TEXTO PARA LER:

Fui advertido ainda esta semana que Traídos pelo Desejo que será exibido no sábado não se encaixava no perfil dos filmes exibidos pelo cineclube, isso primeiro me preocupou em relação ao próprio filme, mas após revê-lo foi o perfil do cineclube que me deixou preocupado.

Em grande parte a culpa foi minha por ter tentado trazer nesses dois anos alguns títulos moderninhos, ao mesmo tempo em que deixei de lado alguns filmes importantíssimos para a questão ‘entendimento cinematográfico’. Percebi que nos dois anos não escalei para exibição nenhum filme noir, e o que mais chegou perto foi um filme que não agradou muito o público, o holandês O Silêncio do Lago. Veio-me logo à cabeça que provavelmente Traídos pelo Desejo também não iria agradar... mas caramba, o que estou dizendo? Se o objetivo do cineclube fosse o de agradar a maioria, se instalaria no shopping-center e cobraria ingressos. Pelo contrário, o objetivo é fazer-se apreciar o cinema em todas as suas vertentes artísticas... E até mesmo o cinema comercial já soube apreciar o noir, e o independente continua fazendo isso com os neo-noirs com direito até a Oscar de melhor filme em 2008.

Eis uma mais que breve introdução aos filmes noir: O termo foi cunhado pelos franceses na década de 40, que privados das produções hollywoodianas durante a ocupação, começaram a receber vários filmes americanos com similaridades, entre eles estava O Falcão Maltês ou Relíquia Macabra de John Houston que é considerado o noir por excelência, os americanos adoraram o elogio europeu e assimilaram o termo que é discussão até hoje entre críticos e cinéfilos, o que assumiu na cultura popular cinefílica a definição dos “filmes policiais com luz expressionista, offs, com uma mulher fatal e um detetive ou anti-herói durão ou trouxa, cheios de violência e erotismo, etc”[1]

O chamado neo-noir assumiu essa postura modernizando os temas da década de 40, os Irmãos Coen são os principais difusores deste novo estilo desde seu primeiro filme Gosto de Sangue, passando por O Homem Que Não Estava Lá até sua mistura de newestern com neo-noir Onde os Fracos Não Têm Vez.

Traídos pelo Desejo do diretor irlandês Neil Jordan se encaixa perfeitamente num neo-noir apesar de não ter banca de um. Talvez por isso para muitos ele possa parecer um filme policial comum, mas está longe disso, todos os elementos estão lá para serem subvertidos e questionados.

Sabe aqueles filmes que te dizem: “quanto menos você souber melhor”? É desses. O “problema” é que o filme ganhou Oscar de roteiro original e sua reviravolta virou conversa de botequim, sendo que muitos nem viram o filme, mas conhecem a tal. Como sou bonzinho vou poupar os felizes desconhecedores e mudar de assunto.

ITENS FORNECIDOS:
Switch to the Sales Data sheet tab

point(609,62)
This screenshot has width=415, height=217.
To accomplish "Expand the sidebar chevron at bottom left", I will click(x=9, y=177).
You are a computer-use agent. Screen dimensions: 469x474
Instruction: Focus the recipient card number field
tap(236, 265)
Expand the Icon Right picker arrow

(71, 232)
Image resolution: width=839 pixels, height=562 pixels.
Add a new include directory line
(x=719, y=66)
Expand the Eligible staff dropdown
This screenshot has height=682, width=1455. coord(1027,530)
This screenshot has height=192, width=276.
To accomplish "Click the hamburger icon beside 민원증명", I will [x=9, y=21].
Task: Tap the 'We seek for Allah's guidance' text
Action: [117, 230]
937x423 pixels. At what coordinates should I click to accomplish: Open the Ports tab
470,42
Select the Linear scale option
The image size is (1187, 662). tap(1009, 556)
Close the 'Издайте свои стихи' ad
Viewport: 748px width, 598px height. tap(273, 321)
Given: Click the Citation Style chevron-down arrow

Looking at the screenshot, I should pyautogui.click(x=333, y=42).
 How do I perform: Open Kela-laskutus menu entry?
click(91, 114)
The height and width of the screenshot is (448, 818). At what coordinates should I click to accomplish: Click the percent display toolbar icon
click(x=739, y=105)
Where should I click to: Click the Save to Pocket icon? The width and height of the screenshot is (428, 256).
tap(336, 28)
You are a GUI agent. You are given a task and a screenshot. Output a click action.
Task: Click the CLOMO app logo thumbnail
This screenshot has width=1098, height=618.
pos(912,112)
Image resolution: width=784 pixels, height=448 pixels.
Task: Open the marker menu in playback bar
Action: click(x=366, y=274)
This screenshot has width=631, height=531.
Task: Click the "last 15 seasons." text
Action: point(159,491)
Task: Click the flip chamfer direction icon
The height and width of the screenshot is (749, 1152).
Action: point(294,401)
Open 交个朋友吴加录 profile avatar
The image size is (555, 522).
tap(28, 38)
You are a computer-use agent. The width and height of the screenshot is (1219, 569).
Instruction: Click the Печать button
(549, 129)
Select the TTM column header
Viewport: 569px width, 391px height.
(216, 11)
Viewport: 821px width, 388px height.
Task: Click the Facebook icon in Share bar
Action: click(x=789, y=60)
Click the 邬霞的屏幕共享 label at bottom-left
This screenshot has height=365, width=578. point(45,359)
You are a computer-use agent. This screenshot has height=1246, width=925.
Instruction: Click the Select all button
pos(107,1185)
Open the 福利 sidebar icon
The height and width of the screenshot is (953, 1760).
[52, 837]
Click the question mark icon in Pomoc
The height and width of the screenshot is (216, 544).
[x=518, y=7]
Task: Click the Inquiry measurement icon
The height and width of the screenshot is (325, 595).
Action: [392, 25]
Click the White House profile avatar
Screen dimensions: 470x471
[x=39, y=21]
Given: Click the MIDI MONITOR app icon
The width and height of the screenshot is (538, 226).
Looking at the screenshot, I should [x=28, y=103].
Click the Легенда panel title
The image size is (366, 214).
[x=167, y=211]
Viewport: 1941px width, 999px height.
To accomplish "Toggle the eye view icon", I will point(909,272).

INSTRUÇÕES: Copie do texto sobre o cineclube e os filmes noir o trecho de "O chamado neo-noir" até "Não Têm Vez.", sem trocar nenhuma palavra.

RESPOSTA:
O chamado neo-noir assumiu essa postura modernizando os temas da década de 40, os Irmãos Coen são os principais difusores deste novo estilo desde seu primeiro filme Gosto de Sangue, passando por O Homem Que Não Estava Lá até sua mistura de newestern com neo-noir Onde os Fracos Não Têm Vez.